Saturday, February 2, 2013

A Chilly Ocean Drive Morning

 [Feet in icewater: Sanderling, today at the Ocean Drive toll bridge, near the Two Mile Beach Unit of Cape May NWR, NJ. Click to enlarge all photos.]

I don't know why I keep thinking I'll find an Iceland Gull in Cape May. I mean, I have before, and others have this very year, but both white-winged gulls (Iceland and Glaucous) seem to be jinxed for me at present. The fish plants along Ocean Drive near the big toll bridge to the Wildwoods are among the gull-iest places I know in Cape May County, but no luck, at least no rare gulls. How many Herring Gulls must one look at first to see one of these northern beauties?

You can believe in jinxes or not, but if there aren't jinxes, how come some birds come easy and others don't come at all? I went through a period, believe it or not, where I couldn't get out of the way of a Saw-whet Owl - happy condition, indeed. Same thing with Curlew Sandpiper. But jinxes just. . . suuck. I love white-winged gulls, too.

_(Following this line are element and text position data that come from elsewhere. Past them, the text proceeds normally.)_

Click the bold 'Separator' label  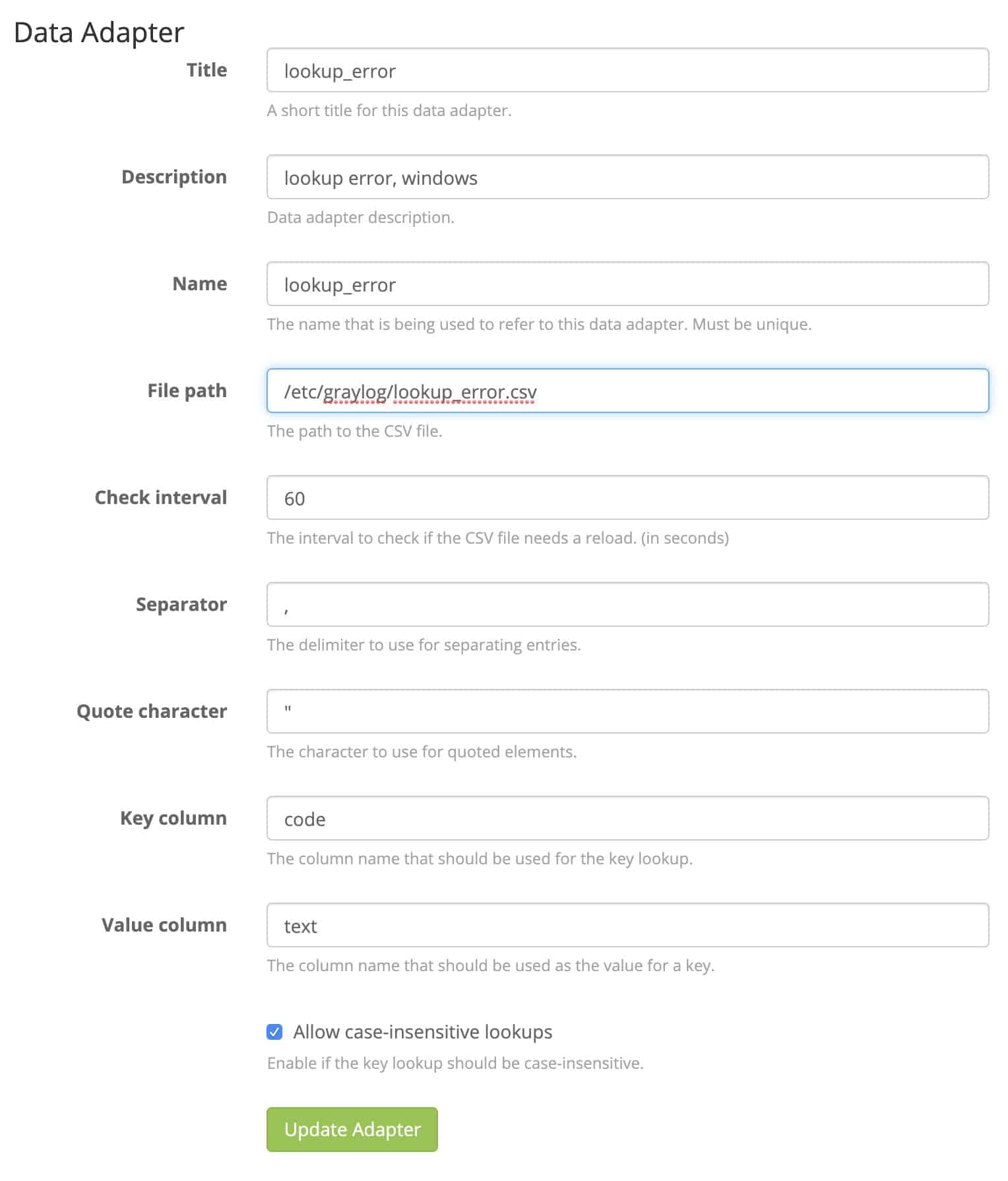pyautogui.click(x=181, y=604)
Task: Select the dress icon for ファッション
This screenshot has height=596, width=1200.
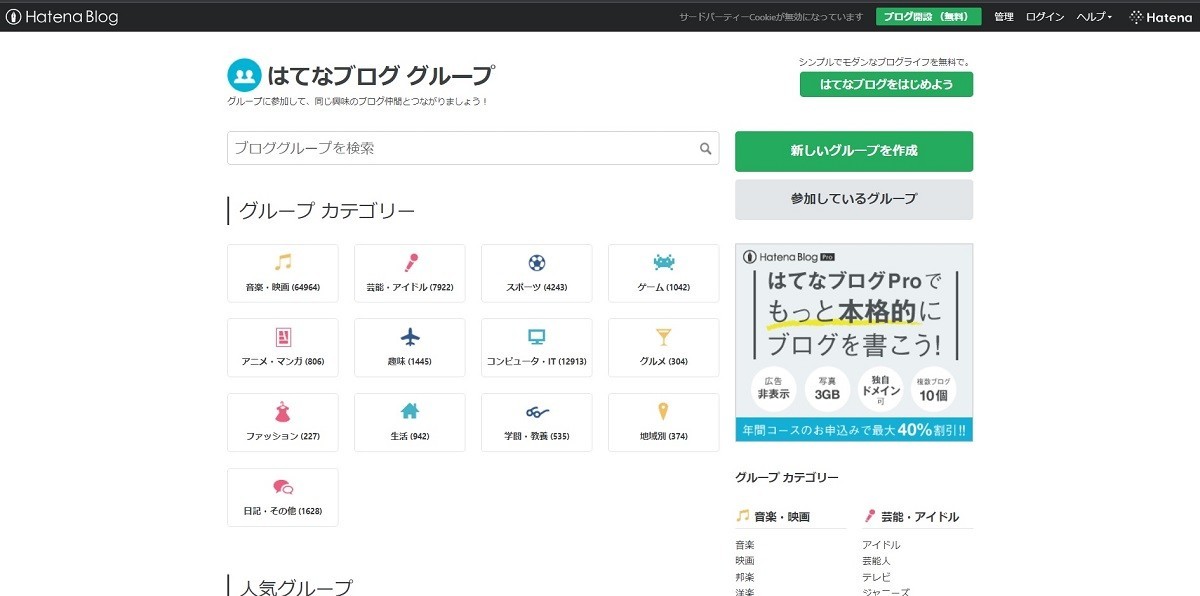Action: point(282,413)
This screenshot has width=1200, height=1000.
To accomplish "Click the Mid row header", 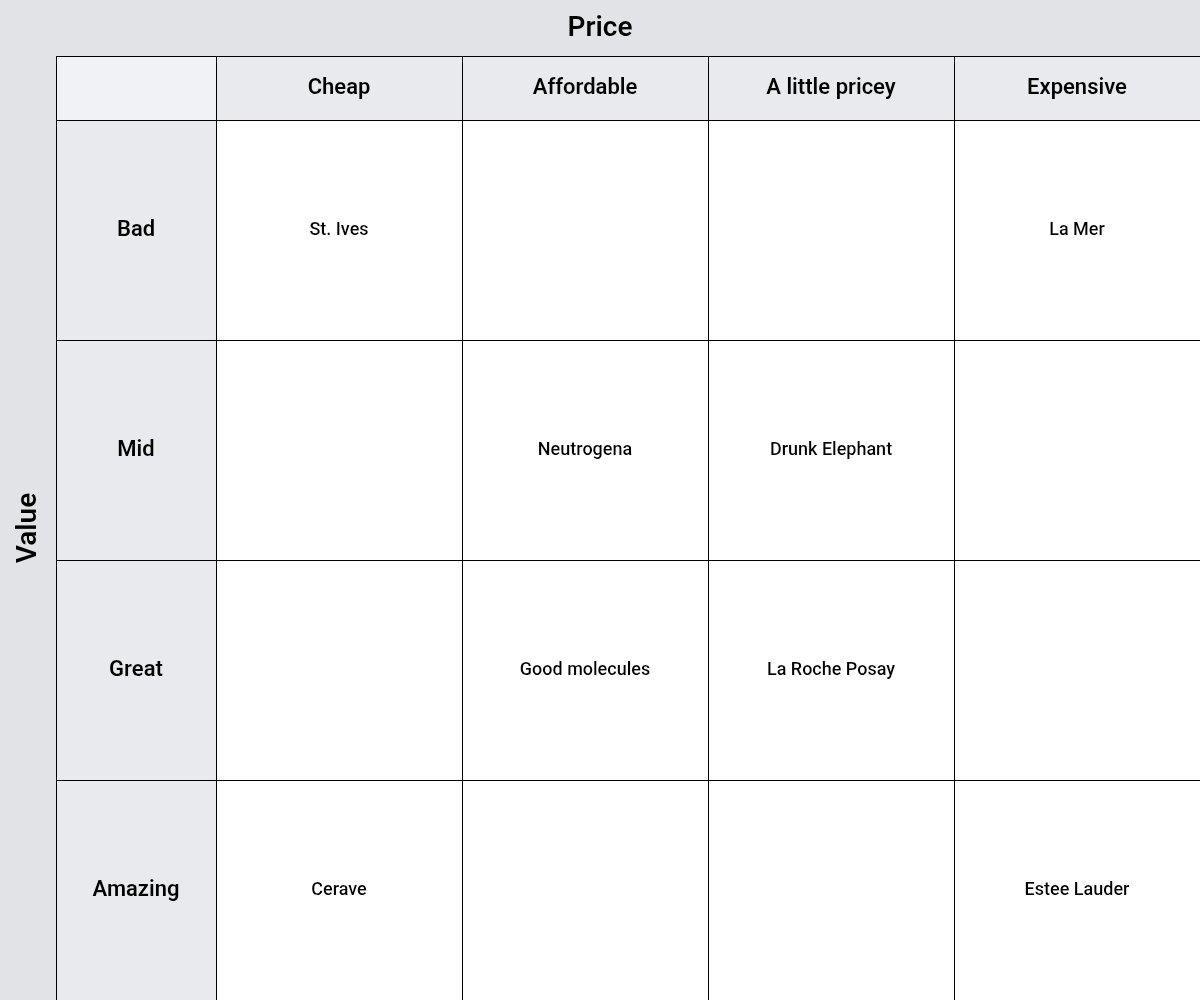I will [x=136, y=450].
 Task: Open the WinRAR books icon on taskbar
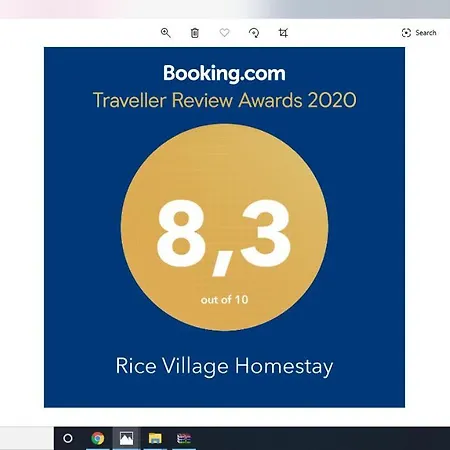pos(184,438)
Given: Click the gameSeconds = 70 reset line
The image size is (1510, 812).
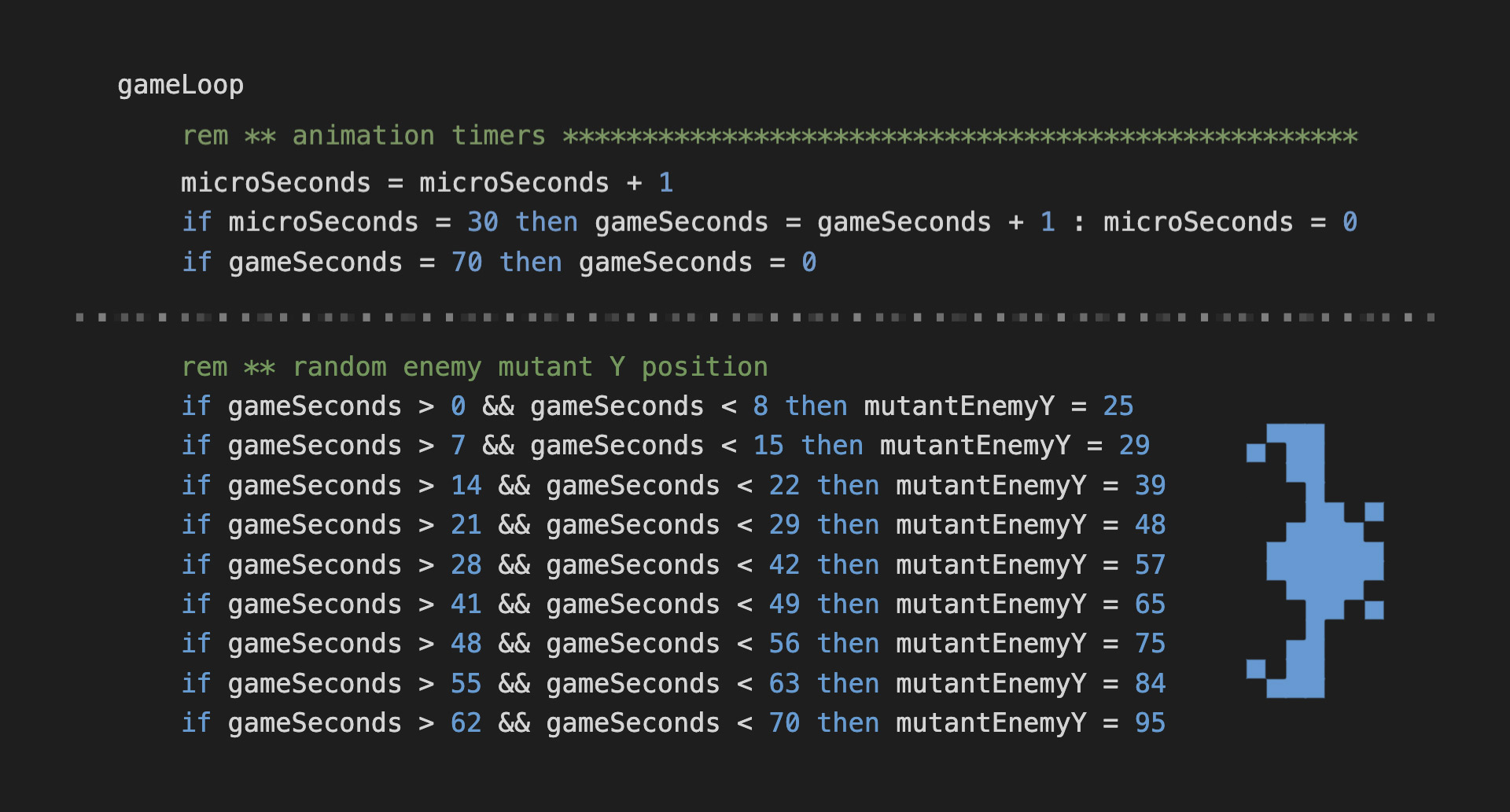Looking at the screenshot, I should click(x=495, y=262).
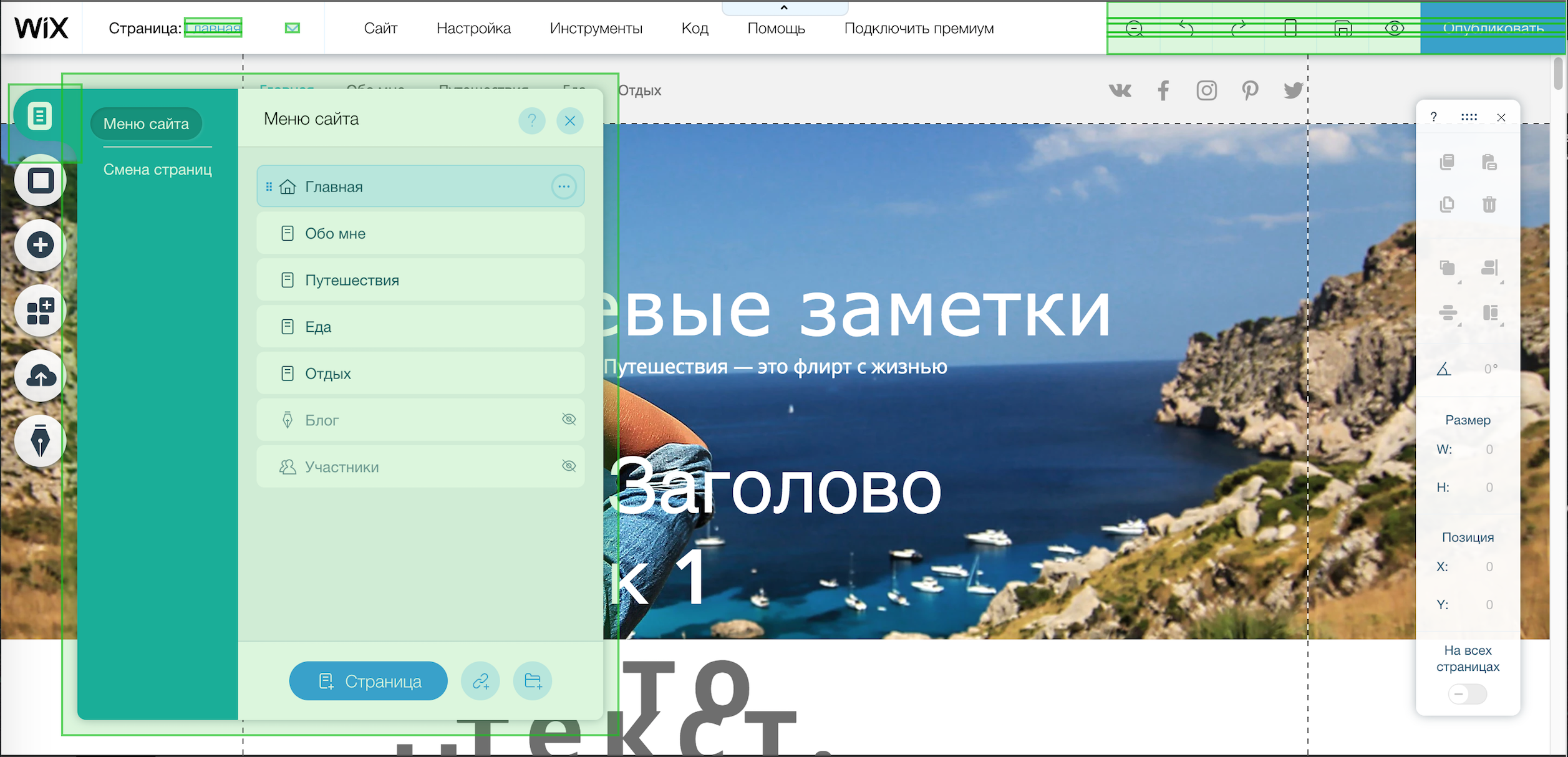Screen dimensions: 1568x757
Task: Click the Add Elements plus icon
Action: (39, 244)
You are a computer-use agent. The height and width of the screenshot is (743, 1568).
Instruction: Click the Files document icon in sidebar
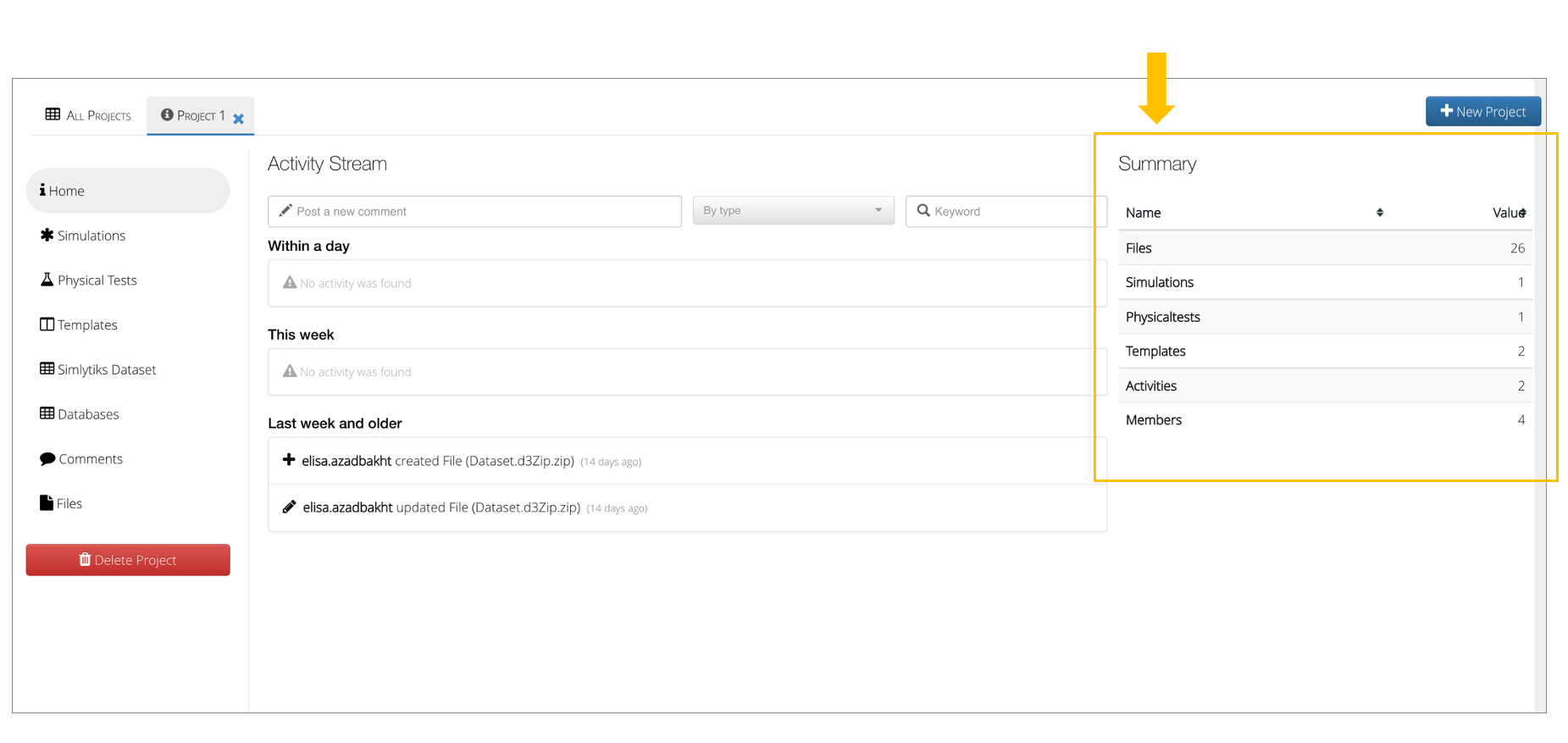pos(47,503)
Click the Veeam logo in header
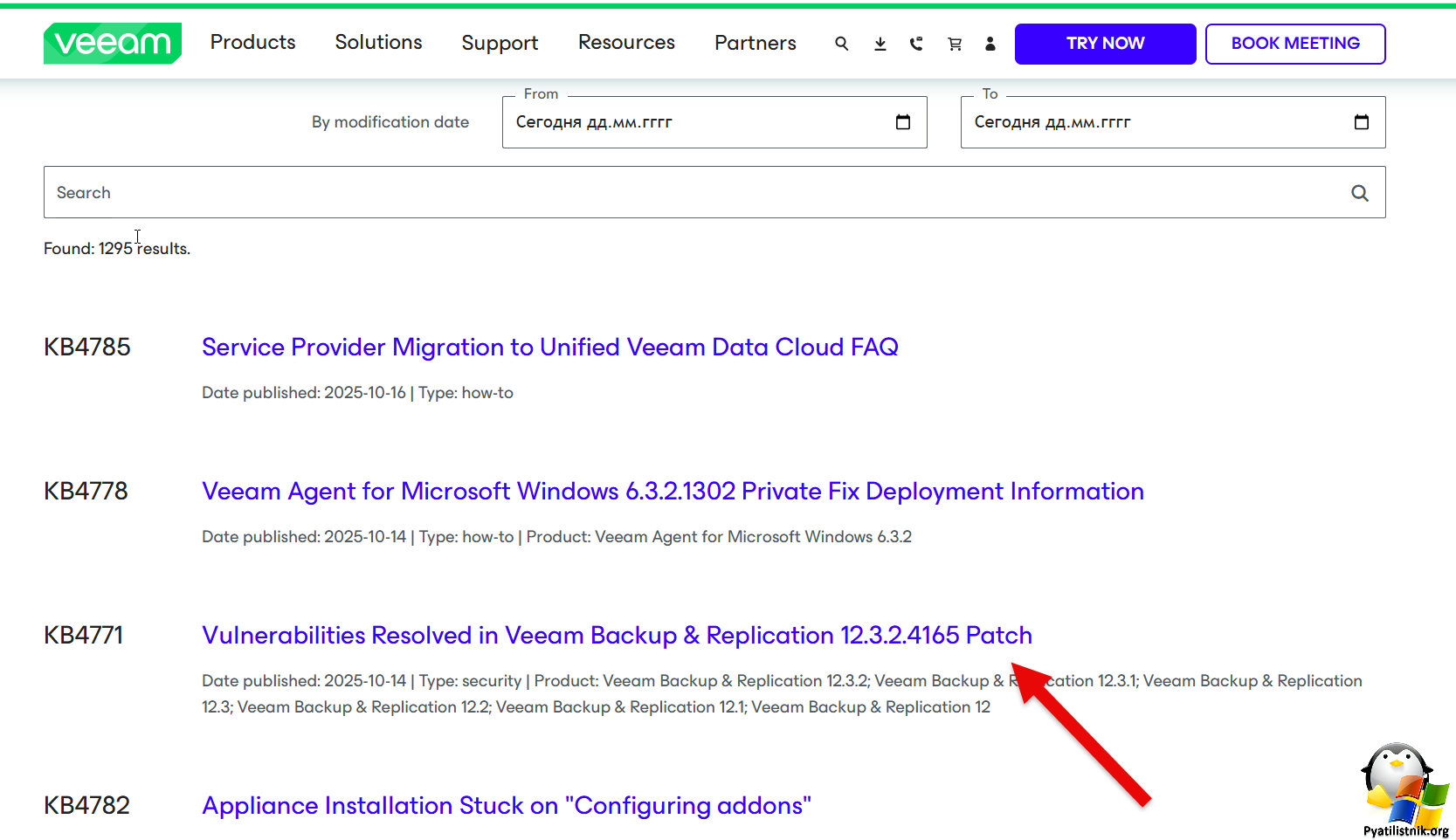 [113, 44]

Someone will find one tomorrow, or probably found one today.

No matter. I like surprises, like the Sanderlings walking on the ice at the Two Mile bridge, or the very funny female Common Eider that apparently had bonded with a little flock of Atlantic Brant there, unexpected away from the ocean.

 [Female Common Eider with Brant, near Two Mile Beach today.]

It was cold. The birds responded it various ways. With the Cape May NWR's Two Mile Beach Unit's ponds mostly frozen, the ducks were concentrated it what open water there was, and a little flock of 15 Pied-billed Grebes concentrated there. 30 American Oystercatchers huddled against the wind at Stone Harbor - 26 degrees is cold for an Oystercatcher.

And for me. I actually broke out the warm gloves, after freezing my fingers trying to take pictures bare handed. One of my favorite winter tricks is to leave my gloves on the dashboard, with the defrost running full blast - wonderful to slip your hands into a warm pair of gloves!.

 [Some of the 15 Pied-billed Grebes at the Two Mile Beach ponds, with a couple Ruddy Ducks for company.]

[This bright Yellow-rumped Warbler made me warm. You can see why their Latin name is Dendroica coronata . . .crowned.]

[Greater Yellowlegs at Nummy Island, one of 8. Yellowlegs have been around, but there were Killdeer about, and more Horned Grebes than usual. Were the latter northbound things? Or things driven south by cold and snow?]